De Zweedse schrijver Hjalmar Söderberg leefde van 1869 tot
1941. Naast ‘Dokter Glas’ schreef hij beroemde romans als ‘De jeugd van Martin
Birck’ en ‘Het ernstige spel’. Zijn boeken waren vernieuwend vanwege de
aandacht voor het onderbewuste en de vrouwelijke seksualiteit. En hij was erg maatschappelijk
betrokken. Zijn werk is te vergelijken met dat van Guy de Maupassant, maar ik
zie ook overeenkomsten met Knut Hamsun en Dostojewski.
Filosofisch voelde Söderberg zich verwant met o.a.
Schopenhauer. In ‘Dokter Glas’ noemt hij
hem al op de eerste pagina. “De grimmige filosoof zat op een avond in een
hoekje in zijn stamcafé, zoals gewoonlijk alleen. De deur gaat open en er stapt
een persoon met een onsympathiek uiterlijk het café binnen. Schopenhauer
bekijkt hem met een van afkeer en ontzetting vertrokken gezicht, stuift
overeind en begint de man met zijn stok op het hoofd te slaan. Enkel en alleen
vanwege zijn uiterlijk.”
Het verhaal in dagboekvorm is prachtig opgebouwd. Er zitten
geen zwakke scenes in. Handelingen en overpeinzingen wisselen elkaar af. Je
vraagt je telkens af of de dokter hem gaat vermoorden en hoe hij dit voor
zichzelf zal verantwoorden. Het onderwerp is zwaar, toch heeft het verhaal een
luchtige toon.
De verwikkelingen wil ik niet prijsgeven. Het verhaal is schitterend
geschreven, daarom wat citaten die een inkijk geven in de denkwereld van de
dokter.
Over het menselijk leven:
“De eerbied voor het mensenleven – wat is dat in mijn mond
anders dan valse huichelarij, en wat zou het anders kunnen zijn van iemand die
zo nu en dan een ledig moment heeft doorgebracht met nadenken.
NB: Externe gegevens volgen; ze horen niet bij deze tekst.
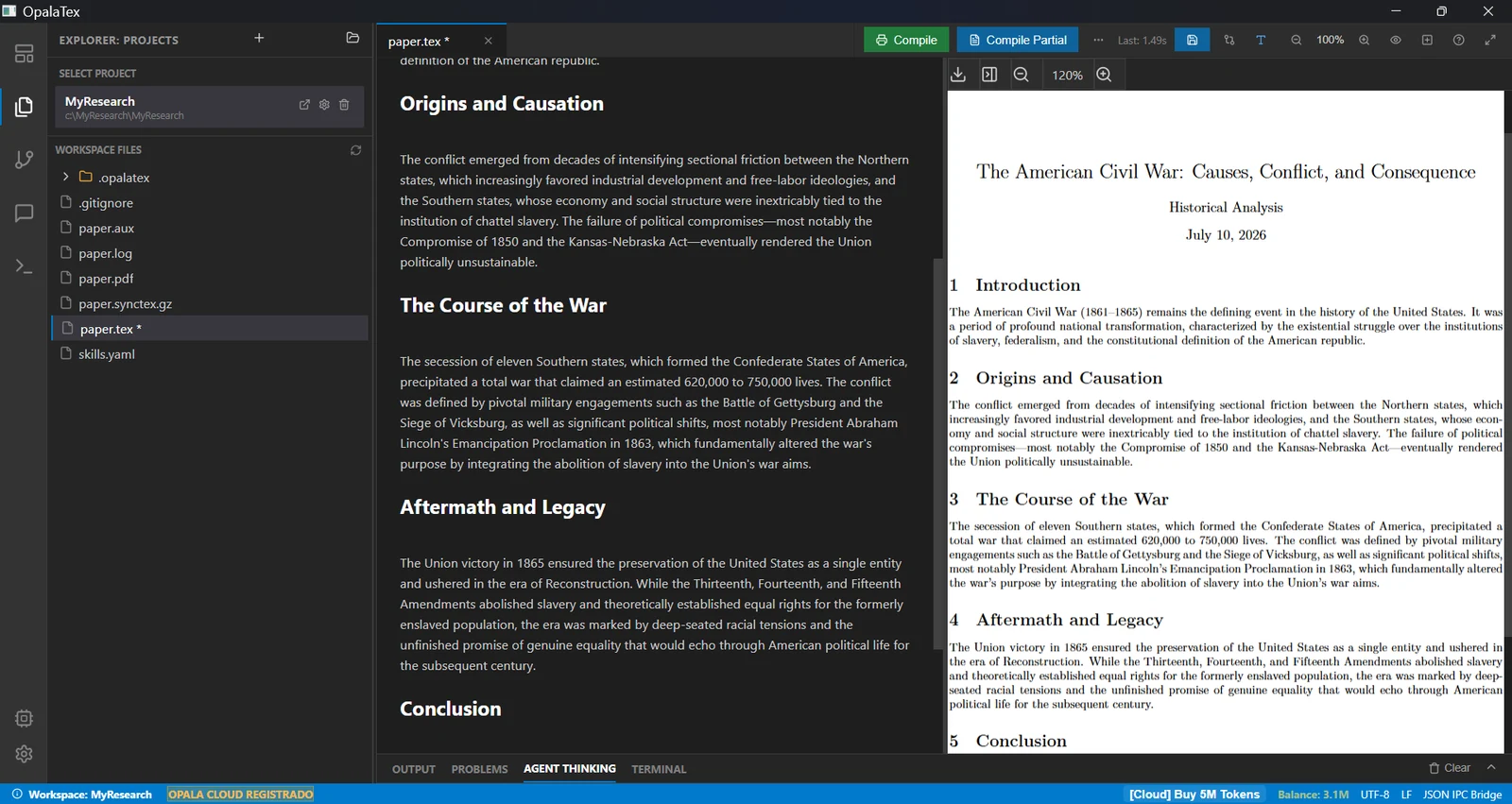1512x804 pixels.
Task: Toggle the eye preview visibility icon
Action: pos(1395,40)
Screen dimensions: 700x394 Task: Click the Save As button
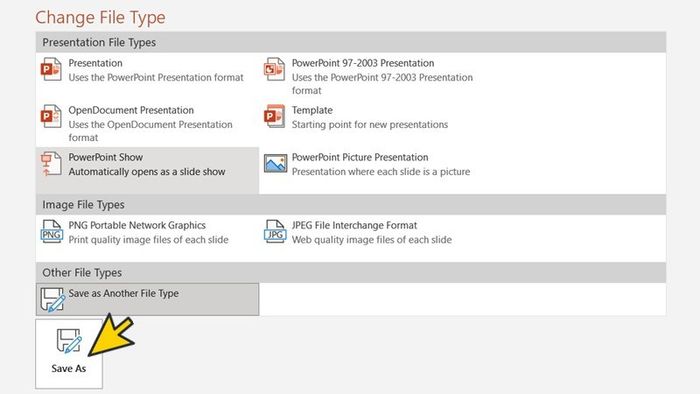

Het krioelt
immers van de mensenlevens.”
Over cyaankali en euthanasie:
“En hoeveel ondeugdelijk, hopeloos
verdorven mensenmateriaal heb ik in plaats daarvan niet ambtshalve helpen
conserveren – iets waarvoor ik me zelfs ongegeneerd heb laten betalen.”
Over een meisje dat verliefd op hem
is:
“Ik vraag mij af wat voor beeld zij van mij
heeft gevormd. Ze kent me niet. In haar lichte brein dat slechts plaats biedt
aan wat tedere, vriendelijke gedachten aan mensen die haar na staan, en
daarnaast misschien nog wat losse rommel, heeft zich een beeld gevormd dat
enkele uiterlijke trekken van mij heeft, maar dat ik niet ben, en in dat beeld
schijnt zij behagen te hebben gevonden – God mag weten waarom, misschien wel
voornamelijk omdat ik ongehuwd ben.”
Over de moraal:
“De moraal bevindt zich in vloeibare
staat. Zelfs in de ultrakorte momenten dat wij tweeën op de wereld hebben
geleefd, heeft de moraal al merkbare veranderingen ondergaan. De moraal, dat is
de mening van anderen over wat juist is. Maar hier gaat het over mijn mening!”
Over keuzes:
Ja, zelfmoord is lelijk. Maar het kan
nog lelijker zijn om te leven. Het is verschrikkelijk dat je zo vaak alleen
maar kunt kiezen tussen dingen die meer of minder lelijk zijn.”